DOCUMENTO FUENTE:
= = = =
Consciente de lo exigente que sería estudiar medicina, Washington David se esforzó y logró ser uno de los mejores bachilleres de su colegio, el Sagrado Corazón de Jesús. Pese a que su resultado en el examen de Estado (Saber 11), superó el promedio departamental, éste estaba un 20 % por debajo del promedio nacional en la prueba, pues los resultados de su institución educativa la ponían en el puesto 12.500, de un poco más de 13 mil colegios que hay en el país.

Huérfano de padre y ahora solo con su madre, Washington vio frustrado su sueño de ser médico: La facultad de Medicina más cercana le obligaba a abandonar su tierra, en Acandí no tienen programas de salud, conectividad no hay para pensar en una opción virtual, y si pudiera ir a otra ciudad y buscar gratuidad educativa, el transporte y sostenimiento le eran económicamente inviables. Además, pese a su voluntad, no tenía la adecuada formación académica para aprobar el examen de admisión a medicina.

Historias como esta las hay en centenares de municipios, caseríos y corregimientos. Las cifras son contundentes: mientras que erróneamente hablamos de promedios (por ejemplo, de cobertura nacional en educación superior del 53,9% y de dos médicos por cada mil habitantes) en departamentos como Chocó, Caquetá y Guajira la matrícula en educación superior escasamente llega al 25%, y en otros como Arauca, Amazonas, Vaupés y Vichada, ni siquiera supera el 10%; mientras que el número de médicos por cada mil habitantes en Chocó apenas llega a 0,2.

Washington logró graduarse como bachiller, pero detrás de él hay miles de compatriotas con más restricciones, analfabetismo, pobreza extrema y violencia. Como Acandí, las regiones en situaciones de olvido social y abandono estatal abundan. Timbiquí, Inzá, Bagadó, Lloró, Trujillo, Florida, Belén, Chachagüí, Pacoa, Mapiripana, Codajás, Palomino y Colón son, entre otros muchos, pueblos que padecen estos sufrimientos.

“¡Pobres ellos!”, pensarán muchos que lean esta historia, desde la comodidad de su casa. “Pobres nosotros, los colombianos”, digo yo, que tras más de dos siglos de vida republicana y vanagloriándonos de pasar de la tercera a la cuarta revolución industrial, la tecnología y la inteligencia artificial, no hemos sido capaces de enfocar nuestra mirada a estas situaciones. Una nación rica no debe medirse por ingreso per cápita, sino por la posibilidad de todos de poder sentirse útiles socialmente.

Es un padecimiento de esta sociedad, que admite que la corrupción no deje llegar dineros de inversión esencial; que menosprecia a quienes no han podido contar con educación de calidad; que ha permitido que la salud y la educación se hayan instrumentalizado o favorecido a quienes han podido pagar por ella; que ha priorizado la sobrepoblación de las grandes ciudades y no valorado la riqueza regional y, en fin, de enceguecerse frente a las situaciones que, aparentemente, no le tocan directamente.
= = = =
REGISTROS LISTADOS:
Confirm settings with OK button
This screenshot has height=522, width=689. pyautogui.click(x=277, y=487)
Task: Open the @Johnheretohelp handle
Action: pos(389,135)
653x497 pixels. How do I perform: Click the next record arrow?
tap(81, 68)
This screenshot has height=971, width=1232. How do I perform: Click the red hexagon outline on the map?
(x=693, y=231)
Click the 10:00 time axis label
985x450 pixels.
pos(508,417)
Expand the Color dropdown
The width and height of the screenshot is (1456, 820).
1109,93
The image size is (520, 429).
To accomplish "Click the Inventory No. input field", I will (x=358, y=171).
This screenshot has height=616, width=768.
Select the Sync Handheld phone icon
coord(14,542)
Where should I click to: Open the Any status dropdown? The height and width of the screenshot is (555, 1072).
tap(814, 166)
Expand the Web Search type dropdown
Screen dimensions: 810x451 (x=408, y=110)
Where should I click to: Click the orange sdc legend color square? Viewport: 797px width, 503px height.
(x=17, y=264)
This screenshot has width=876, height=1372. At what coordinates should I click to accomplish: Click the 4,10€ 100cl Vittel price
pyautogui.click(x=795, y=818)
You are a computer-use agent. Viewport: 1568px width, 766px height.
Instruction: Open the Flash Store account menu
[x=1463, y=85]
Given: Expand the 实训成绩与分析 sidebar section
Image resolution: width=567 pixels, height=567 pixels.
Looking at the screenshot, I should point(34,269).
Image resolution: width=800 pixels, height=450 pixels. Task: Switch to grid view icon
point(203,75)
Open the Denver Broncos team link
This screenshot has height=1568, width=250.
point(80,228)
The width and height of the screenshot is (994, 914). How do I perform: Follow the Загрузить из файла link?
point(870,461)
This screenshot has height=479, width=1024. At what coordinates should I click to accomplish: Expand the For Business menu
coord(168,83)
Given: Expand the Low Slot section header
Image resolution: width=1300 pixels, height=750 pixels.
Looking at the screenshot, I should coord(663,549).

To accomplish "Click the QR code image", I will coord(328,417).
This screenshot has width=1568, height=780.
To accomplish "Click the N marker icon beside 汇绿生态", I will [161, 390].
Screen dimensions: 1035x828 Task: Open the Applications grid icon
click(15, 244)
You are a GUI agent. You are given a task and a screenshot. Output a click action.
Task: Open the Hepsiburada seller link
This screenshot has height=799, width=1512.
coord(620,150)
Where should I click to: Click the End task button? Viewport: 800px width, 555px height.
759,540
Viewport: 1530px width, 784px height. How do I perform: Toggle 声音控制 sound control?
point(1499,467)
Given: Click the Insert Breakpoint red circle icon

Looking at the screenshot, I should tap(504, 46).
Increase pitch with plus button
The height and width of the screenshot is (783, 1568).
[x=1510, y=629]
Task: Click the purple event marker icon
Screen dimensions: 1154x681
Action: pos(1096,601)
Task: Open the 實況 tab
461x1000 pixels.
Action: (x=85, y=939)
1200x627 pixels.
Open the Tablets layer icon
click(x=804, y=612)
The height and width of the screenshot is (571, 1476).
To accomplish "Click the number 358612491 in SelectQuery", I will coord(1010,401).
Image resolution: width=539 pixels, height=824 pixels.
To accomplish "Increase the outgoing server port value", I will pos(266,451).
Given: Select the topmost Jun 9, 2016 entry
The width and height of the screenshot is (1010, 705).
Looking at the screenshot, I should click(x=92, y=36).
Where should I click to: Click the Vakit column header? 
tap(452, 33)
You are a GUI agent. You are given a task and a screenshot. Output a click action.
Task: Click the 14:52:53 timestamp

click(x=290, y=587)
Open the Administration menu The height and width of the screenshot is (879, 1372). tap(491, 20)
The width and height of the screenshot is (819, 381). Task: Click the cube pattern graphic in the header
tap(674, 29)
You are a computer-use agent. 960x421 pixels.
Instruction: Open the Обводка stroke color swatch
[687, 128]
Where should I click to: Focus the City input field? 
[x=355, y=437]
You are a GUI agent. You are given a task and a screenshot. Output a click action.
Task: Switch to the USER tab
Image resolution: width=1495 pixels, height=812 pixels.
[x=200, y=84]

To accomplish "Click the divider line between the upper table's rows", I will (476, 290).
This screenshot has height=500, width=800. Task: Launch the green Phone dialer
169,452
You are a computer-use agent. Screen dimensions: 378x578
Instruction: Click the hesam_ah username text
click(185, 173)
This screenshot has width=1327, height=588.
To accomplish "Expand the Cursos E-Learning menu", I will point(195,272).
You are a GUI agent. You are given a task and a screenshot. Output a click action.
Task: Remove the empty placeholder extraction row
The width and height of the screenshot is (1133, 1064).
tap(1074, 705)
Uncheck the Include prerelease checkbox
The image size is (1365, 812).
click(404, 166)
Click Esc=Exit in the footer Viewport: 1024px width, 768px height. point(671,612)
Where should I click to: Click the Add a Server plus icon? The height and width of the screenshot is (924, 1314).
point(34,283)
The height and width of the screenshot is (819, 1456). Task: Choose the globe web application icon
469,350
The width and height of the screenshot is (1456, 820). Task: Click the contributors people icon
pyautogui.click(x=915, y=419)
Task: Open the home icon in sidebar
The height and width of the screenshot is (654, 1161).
= = = =
ACCIONES POR REALIZAR:
1 - Según el documento fuente, ¿en qué puesto ubicaban los resultados al colegio de Washington David?
2 - Enumera los departamentos en los que, de acuerdo con el documento fuente, la matrícula en educación superior ni siquiera supera el 10%.
Los registros no intervienen en esto.

TUS RESPUESTAS:
1 - En el puesto 12.500, de un poco más de 13 mil colegios del país.

2 - Arauca, Amazonas, Vaupés y Vichada.